Saturday, February 10, 2018

All Grown Up

Darby Anne
And The Jay Jay Kay Trio

All Grown Up
Herbert Baker, Carrie Music Co. ASCAP

Darby 45-609
Ellettsville, Indiana
1957 or later

Presumably, "All Grown Up" is a cover of the song previously recorded by Debbie Reynolds MGM 12560 in 1957. Not much can be found on Darby Anne.  Only thing I known is she recorded another 45 on the same label, also a King custom pressing, backed by the Johnnie Wattles Orchestra  (Betwixt And Between , Darby 45-D3)

Thursday, February 8, 2018

Sky Rocket Love

(Paula Cloud)
The Cruisers
Vocal Paula Cloud
MacGillvray, Gentry, McKenzie)
(The Spacers Vocal Sid Mack

 Nike Records

Mrs Hortense Cludius (aka Paula Cloud) was born around 1912 in Louisiana.  She resided in Ohio with her husband, Harold C. Cludius, in 1940 and the couple moved afterwards to Texas.  She copyrighted "Sky Rocket Love" in 1958.  As far as I know, this was the only song she wrote.

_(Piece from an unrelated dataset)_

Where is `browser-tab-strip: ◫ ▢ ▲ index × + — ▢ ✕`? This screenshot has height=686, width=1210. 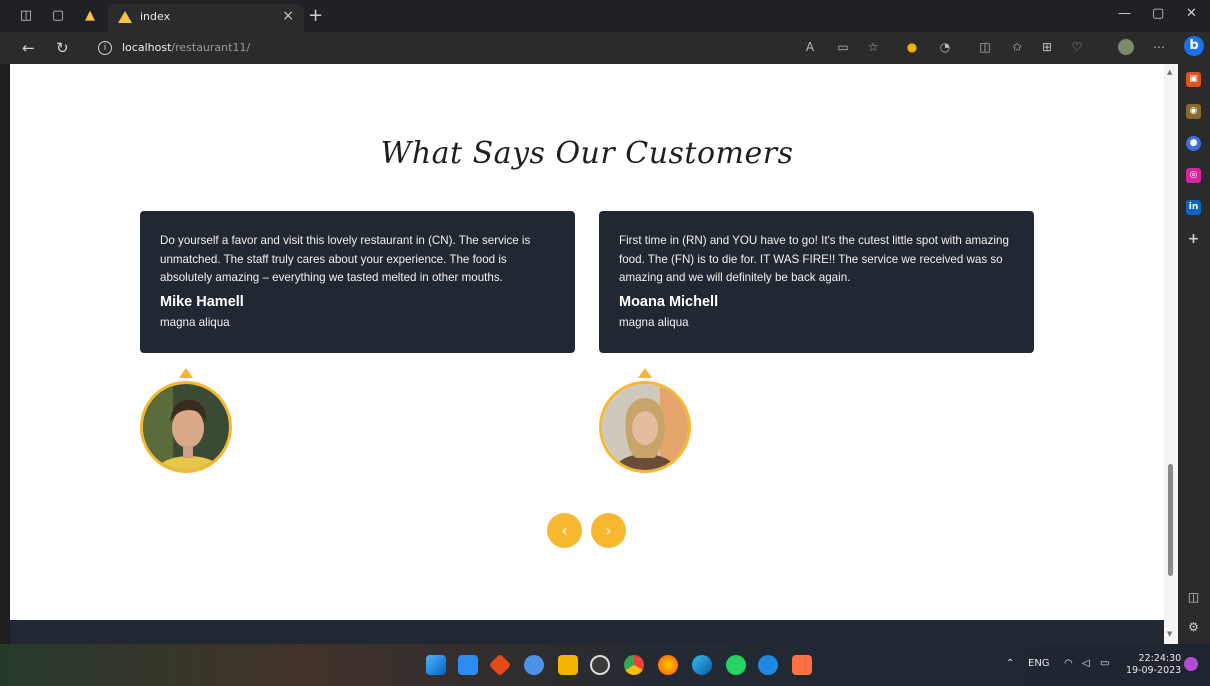 browser-tab-strip: ◫ ▢ ▲ index × + — ▢ ✕ is located at coordinates (605, 16).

Even less is known about The Spacers featured on the top side.  One Sid Mack from Dallas posted some fifteen years ago various messages on alt.assassination.jfk, a forum dedicated to the President Kennedy assassination, he's possibly him, the vocalist on XR9?

Both sides were published by S & M Music launched by "Skippy" Settle at the same time as his Skippy Records label in March 1958.

Tuesday, February 6, 2018

After Five


After Five

Callin' My Love

De-Icer 45-100
King custom press

Tulsa, Oklahoma band started by Joe Haskew.

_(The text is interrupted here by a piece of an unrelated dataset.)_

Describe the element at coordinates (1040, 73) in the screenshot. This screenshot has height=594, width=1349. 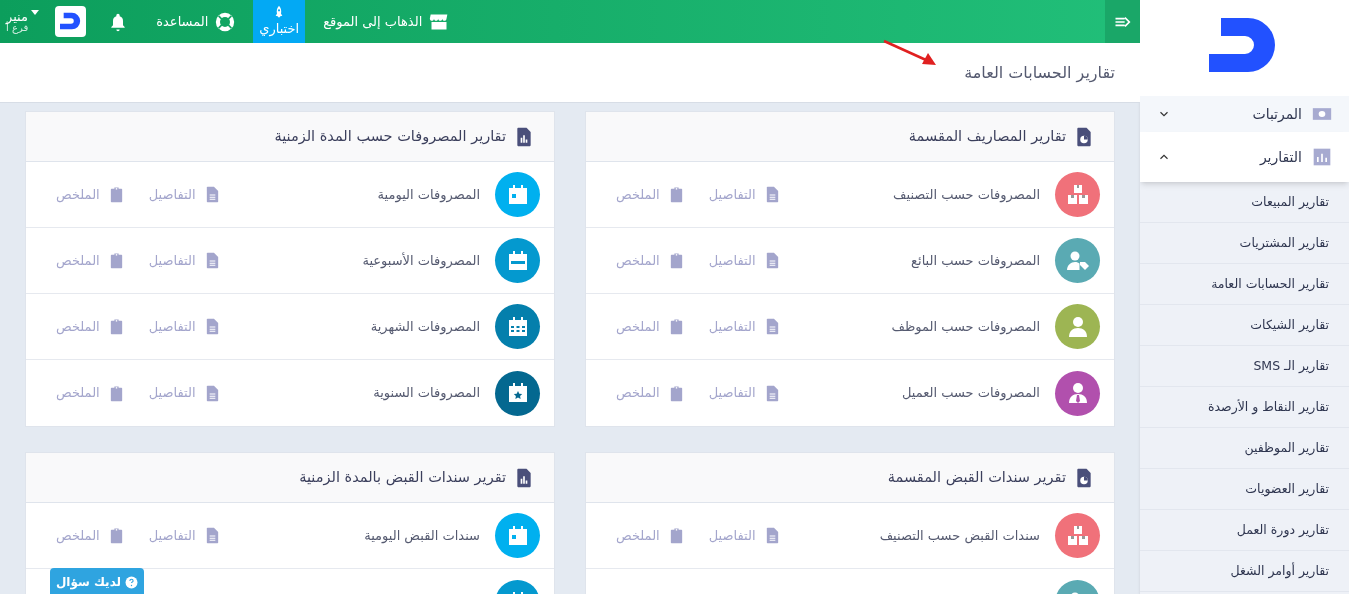
I see `page-title: تقارير الحسابات العامة` at that location.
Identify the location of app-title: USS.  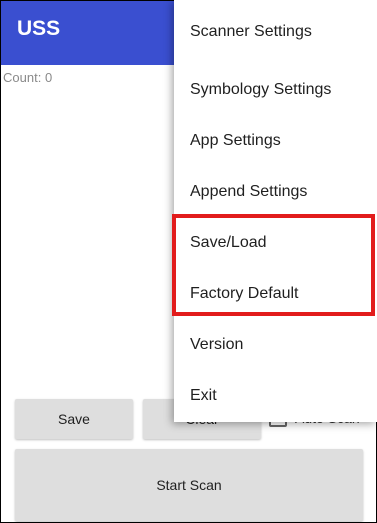
(39, 28).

Joe Haskew was born in Tulsa on June 2, 1926. He grew up in Tulsa and attended Central High School. The youngest of 4 children, Joe served in the U.S. Navy as a Chief Petty Officer during World War II. After the War he worked as a Mechanic and at one time formed a business that manufactured micro-cycles in Tulsa.   Joe was a musician and during the 1950s started a band named The De-Icers. They played live on the Curtis Lane Radio Show.  He played the guitar and sang lead. He appeared on Channel 6's Dance Party, and entertained at the Apache Drive-In, the Admiral Twin and some others, and he had a ongoing gig at the Moose Lodge. 

He also played in a country band in the the 1980s called Country Sunshine in clubs around Tulsa, and was the founder and President of the Tulsa Bluegrass Club or Society in the 1970s. 

He passed away in 1998.

Monday, February 5, 2018

The Pirate Parrot

Ray Heatherton, with Richard the Milton O. Ford's parrot
Cadence Records 1296 (1956)


   NEW YORK — What RCA Victor did for the canine family
with its Singing Dogs, Cadence Records hopes to do for 
the birds with its new recording artist, Richard, 54-year old 
parrot.   Richard, booked by GAC and owned by deejay
Milton Q. Ford (WMAL, Washington),  will make his wax
debut this month on "The Pirate Parrot," with Ray "Merry
Mailman" Heatherton joining him on the vocal and backing 
by Archie Bleyer's orchestra.  The tune, a hit in Italy as 
"Curri, Curri, Sciccareddu!" ("Hurry, Hurry, Little Donkey")
is published here by Veronique Music, with English lyric by 
Al Stillman.

   Cadence prexy Bleyer put in six and half hours on tape 
sessions with Richard and a least 60 hours more on the
editing job, the parrot seemingly to talk his way continuously
thru the disk, a la Singing Dogs.  However, Richard has an
advantage over the European pooches, in that he can make
radio and TV appearances, and plug the record.

   His first network video show will be on Julius La Rosa's 
summer sub for Perry Como, CBS-TV show July 21, following 
which he will meet the dealers at the National Association of 
Music Merchants' convention here.  Then Ford is scheduled 
to take him on a deejay tour to plug the platter in other cities.

   The flip side of the disk ("Alfred, the Air Sick Eagle") is also 
a bird-entry, featuring Heatherton, a kid chorus, and authentic
eagle-crys recorded by the Bronx Zoo.